▶ [Tasks]:
**1.** From the book review, quote the part that opens with the words containing "Wednesday, 11 December" and closes with "Evatt also attest.".
**2.** Answer these questions using the review of My Brother Jaz:
(a) Where did Gideon Haigh grow up?
(b) How old was his younger brother when he was killed?
(c) Over how many hours did Haigh write the text of the book?
**3.** Carry on the review of My Brother Jaz, picking up after its final sentence.
Text under study: Begin
Wednesday, 11 December 2024

 My Brother Jaz by Gideon Haigh

Melbourne: Melbourne University Press, 2024        ISBN 9780522880830

Those of you who have read my other reviews know that I consider Gideon Haigh to be the best current writer on the game of cricket in the world today - I have read many of his books with much pleasure. It's clear from those books that there is much more to Haigh than just cricket, as his other books about subjects as diverse as office culture and Doc Evatt also attest.

As for the personal Gideon Haigh, that has always been a cipher to his readers ("I was a journalist for more than a decade before I used a personal pronoun") - I knew he grew up in Geelong and barracked for the Cats, but apart from that knew very little.

I certainly was unaware, as I suspect were most of his readers, that he had a younger brother that was killed aged 17 in a road accident. My Brother Jaz is a very short book about the lingering pain and loss that such an event causes, how it affects a whole life, how it fades and yet never fades, and how Gideon Haigh dealt (or didn't deal) with his brother's death.

Haigh subsumed the tragedy into his work, ensuring that he never had a spare hour. He forsook most of life's pleasures - love, alcohol, sport, music - for a decade. Most importantly, he never revisited or discussed his brother's death with anyone, even his mother. Until, after the dissolution of a romantic relationship, during the Sydney Test in 2024, over the course of 72 hours, he wrote what became the text of this book.
Text under study: End
Provided information: Begin
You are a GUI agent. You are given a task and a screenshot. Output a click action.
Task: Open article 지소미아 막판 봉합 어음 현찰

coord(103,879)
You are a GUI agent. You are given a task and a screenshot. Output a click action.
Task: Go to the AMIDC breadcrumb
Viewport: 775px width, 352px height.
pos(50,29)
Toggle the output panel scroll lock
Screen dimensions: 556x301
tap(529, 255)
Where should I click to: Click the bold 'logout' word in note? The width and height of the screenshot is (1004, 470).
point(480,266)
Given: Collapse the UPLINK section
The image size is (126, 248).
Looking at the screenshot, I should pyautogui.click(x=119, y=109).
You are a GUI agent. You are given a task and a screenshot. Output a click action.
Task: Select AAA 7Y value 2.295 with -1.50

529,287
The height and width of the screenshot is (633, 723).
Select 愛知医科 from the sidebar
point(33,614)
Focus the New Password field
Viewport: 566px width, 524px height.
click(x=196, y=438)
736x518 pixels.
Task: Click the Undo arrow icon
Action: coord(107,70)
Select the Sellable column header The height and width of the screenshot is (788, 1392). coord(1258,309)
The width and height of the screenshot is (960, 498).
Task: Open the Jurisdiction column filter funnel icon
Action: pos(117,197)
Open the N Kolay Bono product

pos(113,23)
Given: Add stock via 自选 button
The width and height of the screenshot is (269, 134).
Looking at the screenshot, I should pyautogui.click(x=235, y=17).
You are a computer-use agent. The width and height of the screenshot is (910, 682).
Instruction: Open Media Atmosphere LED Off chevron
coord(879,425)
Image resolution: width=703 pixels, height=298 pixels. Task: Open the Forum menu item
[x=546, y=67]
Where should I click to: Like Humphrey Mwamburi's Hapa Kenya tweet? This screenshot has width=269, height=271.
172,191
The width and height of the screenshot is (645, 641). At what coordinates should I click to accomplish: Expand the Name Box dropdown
Provided information: End
▶ [Task results]:
**1.**
Wednesday, 11 December 2024

 My Brother Jaz by Gideon Haigh

Melbourne: Melbourne University Press, 2024        ISBN 9780522880830

Those of you who have read my other reviews know that I consider Gideon Haigh to be the best current writer on the game of cricket in the world today - I have read many of his books with much pleasure. It's clear from those books that there is much more to Haigh than just cricket, as his other books about subjects as diverse as office culture and Doc Evatt also attest.

**2.**
(a) Geelong
(b) 17
(c) 72 hours

**3.**
It is a compelling and searing record of how a seismic event ripples through a whole life, and how there is never a "correct" way to deal with the repercussions. Denying or trying to hide it doesn't work, and creates other problems (in Haigh's case intransigence and lack of feeling), but therapy and drugs aren't fully effective either (anti-depressants work to get over the initial shock but not the longer term pain, therapy can turn into rounds of saying the same thing over and over).

Haigh is honest enough to wonder if writing this book will be any more effective than other strategies, but after years of denial suddenly felt the urge to go back, dissect the day of his brother's death and the life leading up to it, and his responses over time. There are no prescriptions for others in this book, it is a catalogue of one person's grief and loss, and all the more powerful for that.

I am old enough to have lost people that mean a lot to me, some at the "right" time, and some before their time, but I have never felt the pain of losing a sibling or a parent. Reading Haigh's book made me wonder about my ancestors, all of whom lost siblings to war or other accidents, and how they must have felt. It's sobering.

This is a book to read in a sitting - it's powerful and emotional. Highly recommended.